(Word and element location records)
▶

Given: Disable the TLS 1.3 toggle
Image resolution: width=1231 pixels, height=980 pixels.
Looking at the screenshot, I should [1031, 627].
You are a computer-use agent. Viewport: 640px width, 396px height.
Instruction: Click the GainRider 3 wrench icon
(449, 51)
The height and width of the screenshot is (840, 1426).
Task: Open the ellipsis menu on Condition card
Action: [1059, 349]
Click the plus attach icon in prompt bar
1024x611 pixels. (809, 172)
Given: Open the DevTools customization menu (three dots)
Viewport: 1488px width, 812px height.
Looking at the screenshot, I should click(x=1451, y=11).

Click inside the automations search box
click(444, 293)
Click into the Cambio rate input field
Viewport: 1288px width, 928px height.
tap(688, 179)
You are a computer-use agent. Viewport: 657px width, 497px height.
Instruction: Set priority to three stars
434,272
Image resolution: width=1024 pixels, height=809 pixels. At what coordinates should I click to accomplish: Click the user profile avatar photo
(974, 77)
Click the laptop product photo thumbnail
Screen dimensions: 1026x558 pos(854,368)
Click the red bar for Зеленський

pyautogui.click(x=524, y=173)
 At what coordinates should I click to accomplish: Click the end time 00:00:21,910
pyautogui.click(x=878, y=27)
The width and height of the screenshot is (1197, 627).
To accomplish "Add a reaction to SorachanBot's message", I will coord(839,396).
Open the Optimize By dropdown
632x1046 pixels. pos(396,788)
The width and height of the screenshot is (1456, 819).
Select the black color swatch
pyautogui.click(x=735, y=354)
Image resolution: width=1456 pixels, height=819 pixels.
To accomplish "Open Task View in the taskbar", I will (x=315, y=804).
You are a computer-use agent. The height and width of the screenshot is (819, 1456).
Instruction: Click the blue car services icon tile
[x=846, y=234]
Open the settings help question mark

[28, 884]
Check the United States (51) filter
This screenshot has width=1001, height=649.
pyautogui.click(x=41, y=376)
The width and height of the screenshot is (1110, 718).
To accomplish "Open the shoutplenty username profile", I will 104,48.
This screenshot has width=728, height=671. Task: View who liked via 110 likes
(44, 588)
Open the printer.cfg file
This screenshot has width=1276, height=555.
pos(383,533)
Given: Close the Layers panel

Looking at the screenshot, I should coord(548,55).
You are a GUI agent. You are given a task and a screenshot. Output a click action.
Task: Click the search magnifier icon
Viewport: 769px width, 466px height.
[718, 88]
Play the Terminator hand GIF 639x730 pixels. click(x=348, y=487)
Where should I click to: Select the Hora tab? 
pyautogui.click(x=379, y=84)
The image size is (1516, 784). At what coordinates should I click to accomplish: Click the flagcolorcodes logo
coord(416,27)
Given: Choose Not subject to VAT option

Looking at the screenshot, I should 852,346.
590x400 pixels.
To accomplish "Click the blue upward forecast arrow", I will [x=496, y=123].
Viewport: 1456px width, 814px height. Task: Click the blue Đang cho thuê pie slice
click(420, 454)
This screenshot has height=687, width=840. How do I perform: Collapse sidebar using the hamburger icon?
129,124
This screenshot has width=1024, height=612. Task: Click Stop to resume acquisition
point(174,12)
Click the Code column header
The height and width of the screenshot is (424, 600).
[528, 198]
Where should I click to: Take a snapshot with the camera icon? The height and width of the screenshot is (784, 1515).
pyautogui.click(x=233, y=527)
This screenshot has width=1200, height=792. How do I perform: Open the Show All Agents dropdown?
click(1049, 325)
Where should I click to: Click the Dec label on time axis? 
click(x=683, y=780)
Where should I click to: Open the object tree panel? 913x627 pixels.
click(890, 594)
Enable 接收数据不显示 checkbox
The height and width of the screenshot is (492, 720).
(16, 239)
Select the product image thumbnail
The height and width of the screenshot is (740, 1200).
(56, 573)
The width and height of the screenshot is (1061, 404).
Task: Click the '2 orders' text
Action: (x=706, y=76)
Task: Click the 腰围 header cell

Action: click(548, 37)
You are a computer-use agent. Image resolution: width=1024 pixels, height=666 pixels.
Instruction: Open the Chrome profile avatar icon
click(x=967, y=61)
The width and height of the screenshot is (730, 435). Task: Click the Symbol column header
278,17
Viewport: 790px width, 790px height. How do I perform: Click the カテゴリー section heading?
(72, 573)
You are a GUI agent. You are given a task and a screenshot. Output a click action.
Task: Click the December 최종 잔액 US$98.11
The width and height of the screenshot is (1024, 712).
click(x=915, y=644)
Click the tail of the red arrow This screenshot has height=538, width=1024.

◀

**EXERCISE DIRECTIONS:** Please state how many lines of the data above contain the string "perform", treating uppercase and lowercase as different, and give only that number.

**TASK SOLUTION:** 3